4. Terceiro, o rendimento do sector agrícola medido pelo valor acrescentado bruto a custo de factores e a preços nominais, apresentou uma variação positiva de +0,9% no ano de 2016 em relação a 2015, a qual, tendo sido mais favorável que a t.c.m.a. entre 2000-10 (+0,2%/ano) e entre 2010-14 (-1,3%/ano), foi menos de metade da observada para o ano de 2015 em relação a 2014 (+2,0%).

Importa realçar que o comportamento favorável do sector agrícola em 2016 só foi possível porque a quebra observada no produto agrícola em valor (-6,7%) foi mais que compensada pelo aumento anormal (+38,1%) dos pagamentos directos aos produtores desligados da produção (a que o INE designa por outros subsídios à produção).

Em minha opinião, o aumento em 2016 deste tipo de transferências de rendimento geradas pelas políticas agrícolas em vigor, só pode ser explicado pelo deferimento do seu pagamento de 2015 para 2016, o que, certamente, explica em grande medida a variação de -12,2% que esta rubrica das contas económicas sofreu no ano de 2015 em relação a 2014.

Significam estes números que, apesar dos deferimentos ocasionais (atrasos nos controlos) ou intencionais (motivos orçamentais) ocorridos que favoreceram os resultados económicos de 2016 em relação a 2015, o rendimento do sector agrícola cresceu menos do que no ano anterior.

5. Quarto, o rendimento da actividade agrícola, medido pelo rendimento dos factores deflacionado pelo IPIB e dividido pelo volume de mão-de-obra agrícola total, teve acréscimos de 5,8% em 2016, o dobro do observado em 2015 (2,9%) e ainda bastante mais elevado do que as t.c.m.a. verificadas nos períodos 2000-10 (0,4%/ano) e 2010-14 (2,0%/ano).

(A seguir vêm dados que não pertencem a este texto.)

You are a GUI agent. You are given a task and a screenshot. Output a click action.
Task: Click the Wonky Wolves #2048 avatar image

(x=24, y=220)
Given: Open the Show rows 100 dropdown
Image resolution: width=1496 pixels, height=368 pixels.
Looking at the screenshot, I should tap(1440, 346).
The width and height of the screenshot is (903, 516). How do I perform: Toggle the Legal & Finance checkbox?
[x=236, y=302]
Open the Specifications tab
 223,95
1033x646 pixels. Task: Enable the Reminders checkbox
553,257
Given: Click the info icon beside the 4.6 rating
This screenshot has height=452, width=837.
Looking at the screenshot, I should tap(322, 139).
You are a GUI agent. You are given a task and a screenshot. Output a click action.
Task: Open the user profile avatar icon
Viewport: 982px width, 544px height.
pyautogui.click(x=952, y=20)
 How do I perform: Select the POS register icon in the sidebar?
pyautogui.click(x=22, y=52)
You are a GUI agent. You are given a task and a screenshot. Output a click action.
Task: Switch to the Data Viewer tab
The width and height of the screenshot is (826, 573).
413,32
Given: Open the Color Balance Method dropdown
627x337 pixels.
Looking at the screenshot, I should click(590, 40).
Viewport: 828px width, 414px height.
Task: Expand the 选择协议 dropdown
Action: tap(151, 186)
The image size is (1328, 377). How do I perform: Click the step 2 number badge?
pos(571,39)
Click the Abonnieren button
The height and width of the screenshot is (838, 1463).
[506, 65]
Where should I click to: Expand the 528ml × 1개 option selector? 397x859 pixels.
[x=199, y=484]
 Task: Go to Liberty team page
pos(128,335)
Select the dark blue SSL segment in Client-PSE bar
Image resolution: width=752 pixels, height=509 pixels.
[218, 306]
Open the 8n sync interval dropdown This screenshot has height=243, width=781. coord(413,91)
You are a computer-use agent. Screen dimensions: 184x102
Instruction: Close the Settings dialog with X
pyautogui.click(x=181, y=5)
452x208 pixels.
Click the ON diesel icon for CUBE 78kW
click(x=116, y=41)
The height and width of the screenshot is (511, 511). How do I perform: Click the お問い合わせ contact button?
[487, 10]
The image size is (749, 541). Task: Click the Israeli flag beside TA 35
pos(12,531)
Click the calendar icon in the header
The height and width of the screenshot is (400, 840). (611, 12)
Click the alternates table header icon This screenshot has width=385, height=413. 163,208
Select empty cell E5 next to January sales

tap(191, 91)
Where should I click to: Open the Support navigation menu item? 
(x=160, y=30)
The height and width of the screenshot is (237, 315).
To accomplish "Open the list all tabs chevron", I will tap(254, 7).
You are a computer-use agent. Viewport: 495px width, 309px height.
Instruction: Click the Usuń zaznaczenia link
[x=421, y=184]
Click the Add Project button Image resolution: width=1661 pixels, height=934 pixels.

Este indicador, que eu prefiro designar por rendimento dos produtores agrícolas, pode ser decomposto em dois indicadores distintos:

  • a competitividade dos produtores agrícolas, medida pelo valor acrescentado líquido a preços no produtor, deflaccionado pelo IPIB e dividido pelo volume de mão-de-obra agrícola total;
  • o suporte directo aos produtores, medido pelo valor total dos pagamentos directos aos produtores, deflaccionado pelo IPIB e dividido pelo volume de mão-de-obra agrícola total.

Procedendo a esta decomposição com base nos dados fornecidos pela primeira estimativa das Contas Económicas da Agricultura, pode-se concluir que (Quadro 2):

  • no ano de 2016, o acréscimo de 5,8% no rendimento dos produtores agrícolas portugueses teve subjacente uma perda de 5,8% nas respectiva competitividade, a qual foi, no entanto, largamente compensada por um acréscimo de 31,9% no suporte directo aos produtores em relação a 2015;
  • no ano de 2015 o acréscimo de 2,9% no rendimento dos produtores agrícolas, resultou de um ganho de competitividade de 8,3%, o qual foi muito penalizado por um decréscimo de 7,3% no respectivo suporte directos aos produtores em relação a 2014.

Quadro 2

Evolução do rendimento e da competitividade dos produtores agrícolas e da produtividade dos factores de produção agrícolas

Variação média anual (%)
2000-10 2010-14 2014-15 2015-16
Rendimento dos produtores agrícolas1) +0,4 +2,0 +2,9 +5,8
Competitividade os produtores agrícolas 2) -1,2 +1,9 +8,3 -5,8
Suporte directo aos produtores3) +4,6 +2,1 -7,3 +31,9
Produtividade do factor trabalho4) +0,9 +6,0 +17,3 -12,7
Produtividade dos factores intermédios e de capital5) -2,3 +0,7 +8,9 -14,3
Volume de mão-de-obra agrícola total6) -3,1 -3,8 -3,5 -6,5
1) Equivalente ao indicador do INE designado por Rendimento da Actividade Agrícola e medido pelo rendimento dos factores deflaccionado pelo IPIB e dividido pelo volume de mão-de-obra agrícola total
2) Medido pelo valor acrescentado líquido a preços no produtor correntes deflaccionado pelo IPIB e dividido pelo volume de mão-de-obra agrícola total
3) Medido pelos pagamentos directos aos produtores líquidos dos impostos sobre os produtos e a produção deflaccionado pelo IPIB e dividido pelo volume de mão-de-obra agrícola total
4) Medido pelo valor acrescentado líquido a preços no produtor constantes deflacionado pelo IPIB e dividido pelo volume de mão-de-obra agrícola total
5) Medido pelo valor acrescentado líquido agrícola gerado por unidade de valor da produção ambos a preços no produtor constantes
6) Equivalente ao número total de unidade de trabalho ano (UTA) agrícola assalariada e não-assalariada

Fonte: Contas económicas da agricultura do INE

Importa ainda realçar que a evolução mais favorável do rendimento dos produtores em 2016 face a 2015, foi reforçada pelo facto de o volume de mão-de-obra agrícola total ter, de acordo com a estimativa do INE, diminuído 6,5% no ano que agora termina, enquanto que esta redução foi de, apenas, 3,5% no ano passado.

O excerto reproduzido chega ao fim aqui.